WORK REQUEST: Only the lines from the one containing "Toggle italic formatting" through the last line of the data below belong in your answer, copied exactly and without pictures.
■ ■ ■ ■ ■
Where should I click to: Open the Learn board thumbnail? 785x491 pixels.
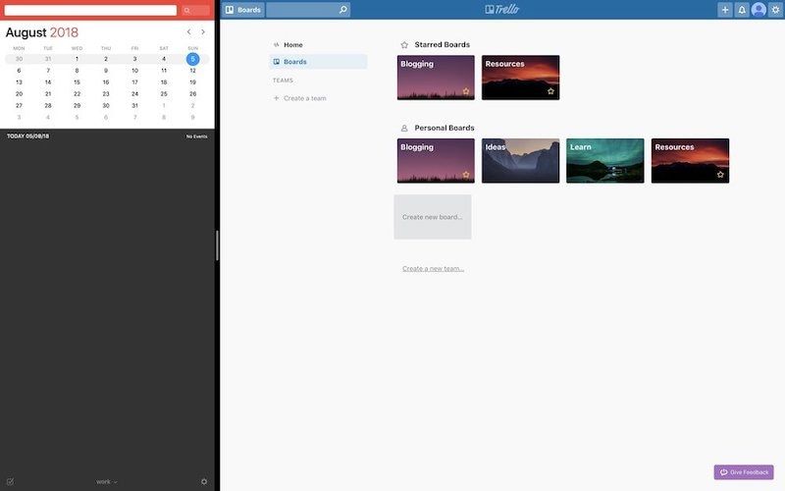(604, 161)
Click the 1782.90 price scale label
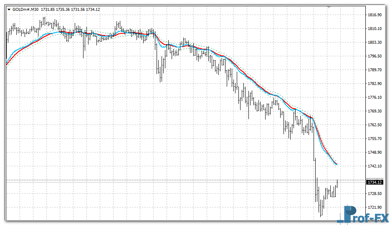The width and height of the screenshot is (390, 225). tap(375, 84)
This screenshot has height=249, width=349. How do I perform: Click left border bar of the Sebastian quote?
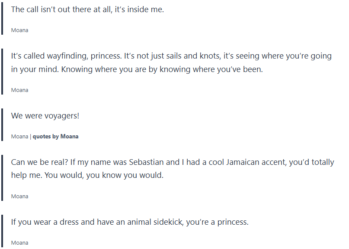[x=2, y=177]
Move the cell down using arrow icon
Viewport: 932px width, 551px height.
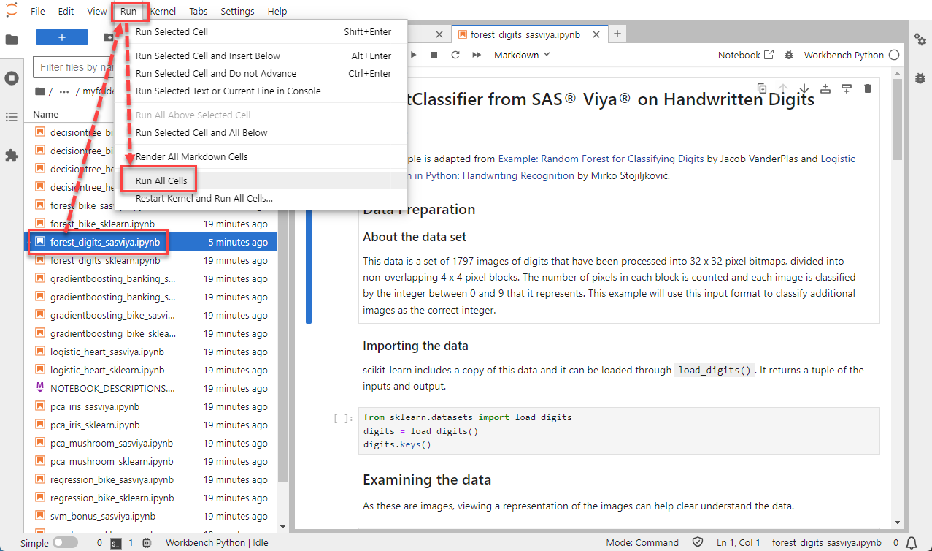804,88
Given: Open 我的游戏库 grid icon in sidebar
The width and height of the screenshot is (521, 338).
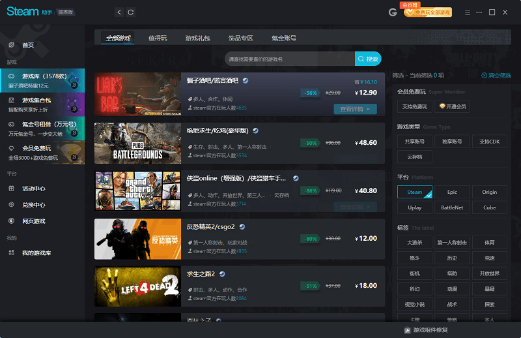Looking at the screenshot, I should [11, 253].
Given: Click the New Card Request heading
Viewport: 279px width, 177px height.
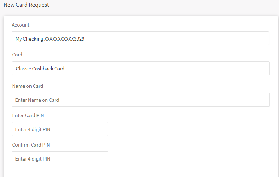Looking at the screenshot, I should click(26, 5).
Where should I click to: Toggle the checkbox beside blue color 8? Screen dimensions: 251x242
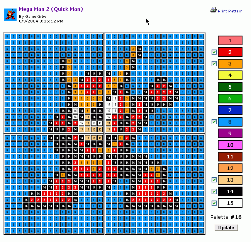click(x=214, y=122)
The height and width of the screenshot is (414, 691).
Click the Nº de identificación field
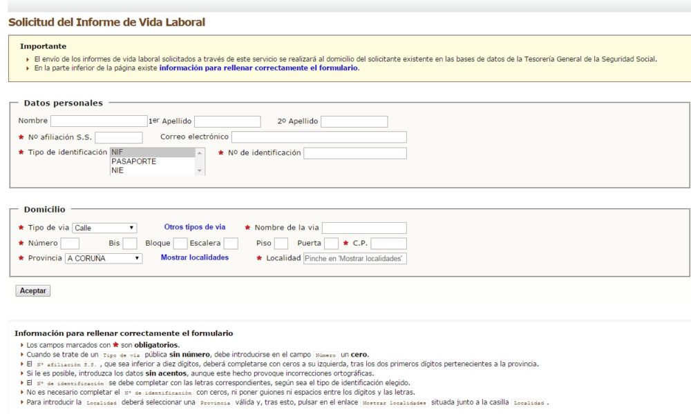pyautogui.click(x=354, y=153)
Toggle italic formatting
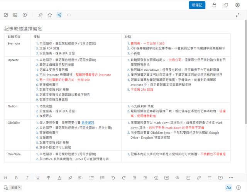 (x=27, y=178)
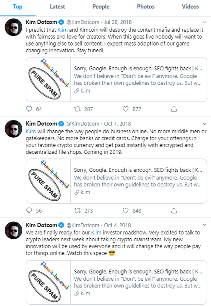Retweet the Jul 28, 2018 tweet
211x306 pixels.
click(77, 109)
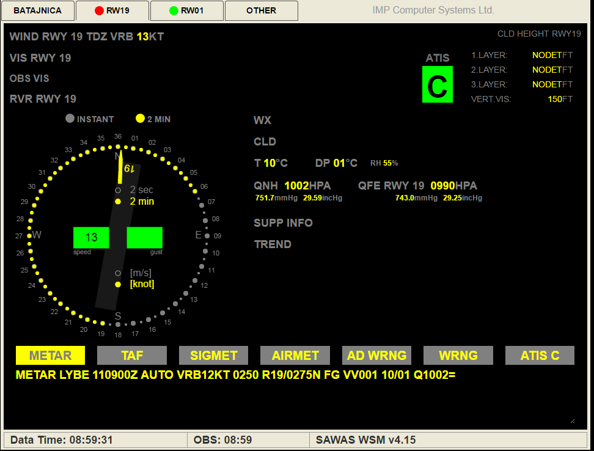
Task: Switch to the RW01 tab
Action: point(186,11)
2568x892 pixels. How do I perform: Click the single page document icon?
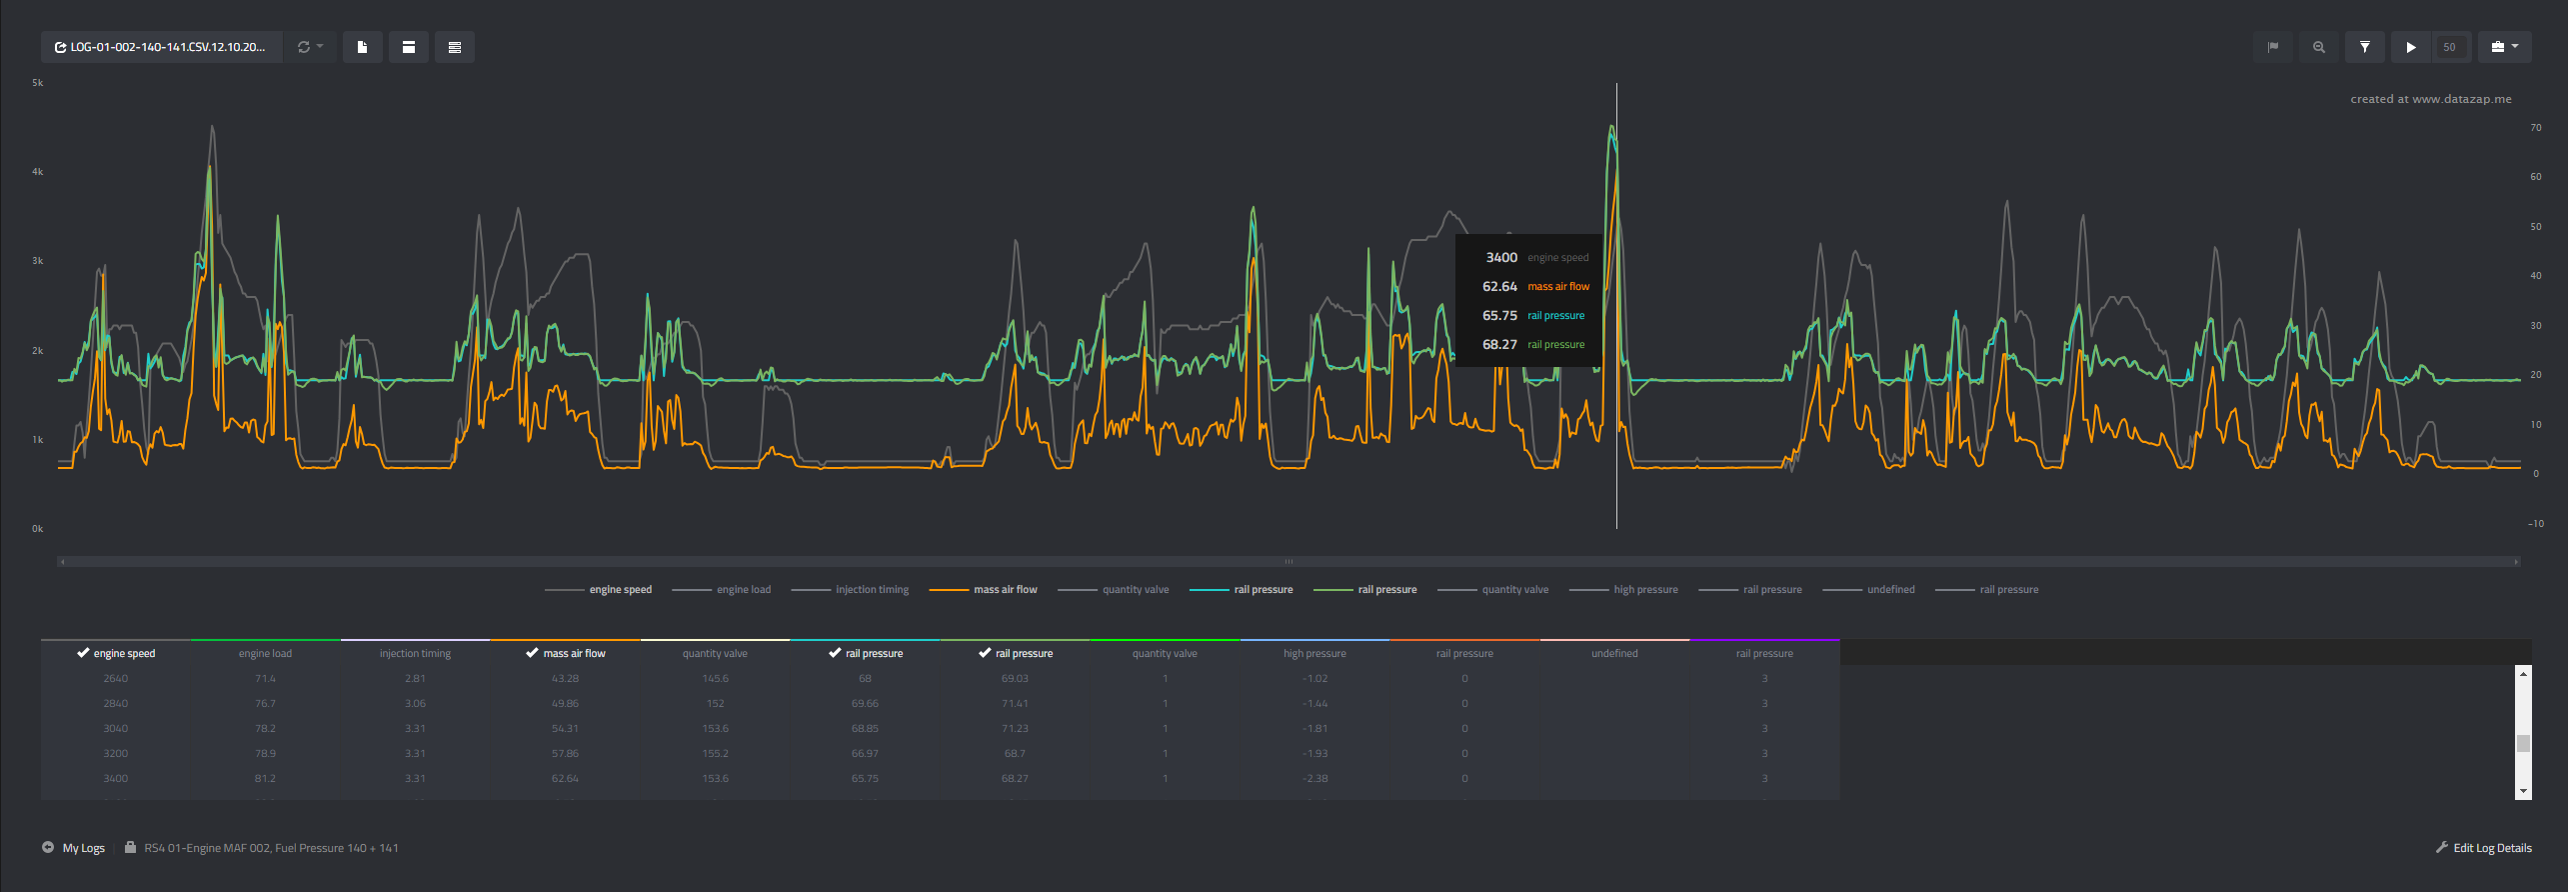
■ ■ ■ ■ ■
TASK RESULT:
Toggle italic formatting
 (x=27, y=178)
Retweet the Jul 28, 2018 tweet
211x306 pixels.
click(77, 109)
Task: Switch to the RW01 tab
Action: point(186,11)
2568x892 pixels. How do I perform: Click the single page document icon?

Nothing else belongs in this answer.